A simple example of the new Immersed Boundary Method model is the discharge of water from a 1m-diameter circular orifice. The water container is 10m long by 10m wide, and the initial elevation of the water surface to the center of the orifice is 6m. The drop of the elevation, h, and the volume flow rate at the orifice, Q, follow the quadratic and linear curves, respectively, as shown in the animation. Based on the equation $latex {{C}_{d}}=\frac{{4Q}}{{\pi {{d}^{2}}\sqrt{{2gh}}}}$, the average coefficient of discharge Cd for the simulation is 0.660, which is about 8% larger than the asymptotic value of 0.611 (Swamee and Swamee, 2010). 

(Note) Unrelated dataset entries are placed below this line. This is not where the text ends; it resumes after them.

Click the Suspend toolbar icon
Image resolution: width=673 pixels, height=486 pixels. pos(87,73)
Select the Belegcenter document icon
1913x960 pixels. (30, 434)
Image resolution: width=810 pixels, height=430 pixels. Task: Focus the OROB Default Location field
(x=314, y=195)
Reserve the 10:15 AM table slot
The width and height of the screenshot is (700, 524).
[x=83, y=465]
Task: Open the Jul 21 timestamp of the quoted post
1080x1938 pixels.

Another example is the calculation of the total resistance force on a NAVY vessel model hull. In this case, the hull length is 5.72m, and the draft is 0.248m. Based on the hull length and mean flow velocity of 2.10m/s, the Reynolds number in the simulation is approximately 12×106. Because the problem is symmetric, only half of the hull is modeled. The computational domain is 30m long by 8m wide and 5.5m deep. The experimentally obtained average total resistance force for half of the hull is 22.62N (Larsson et al. 2003). The average force was 22.43N, only 0.8% lower for the immersed boundary solver. In addition, the immersed boundary solver finished in about 40 hours, which is 8 hours faster than the standard solver.

References

Hirt, C., & Sicilian, J. (1985). A porosity technique for the definition of obstacles in rectangular cell meshes. International Conference on Numerical Ship Hydrodynamics, 4th. Washington, D.C.

Hirt, C. (1993). Volume-fraction techniques: powerful tools for wind engineering. Journal of Wind Engineering and Industrial Aerodynamics, 46 & 47, 327-338.

Mittal, R., Dong, H., Bozkurttas, M., Najjar, F., Vargas, A., & von Loebbecke, A. (2008). A versatile sharp interface immersed boundary method for incompressible flows with complex boundaries. Journal of computational physics, 227(10), 4825-4852.

Swamee, P., & Swamee , N., (2010). Discharge equation of a circular sharp-crested orifice. Journal of Hydraulic Research, 48(1), 106-107.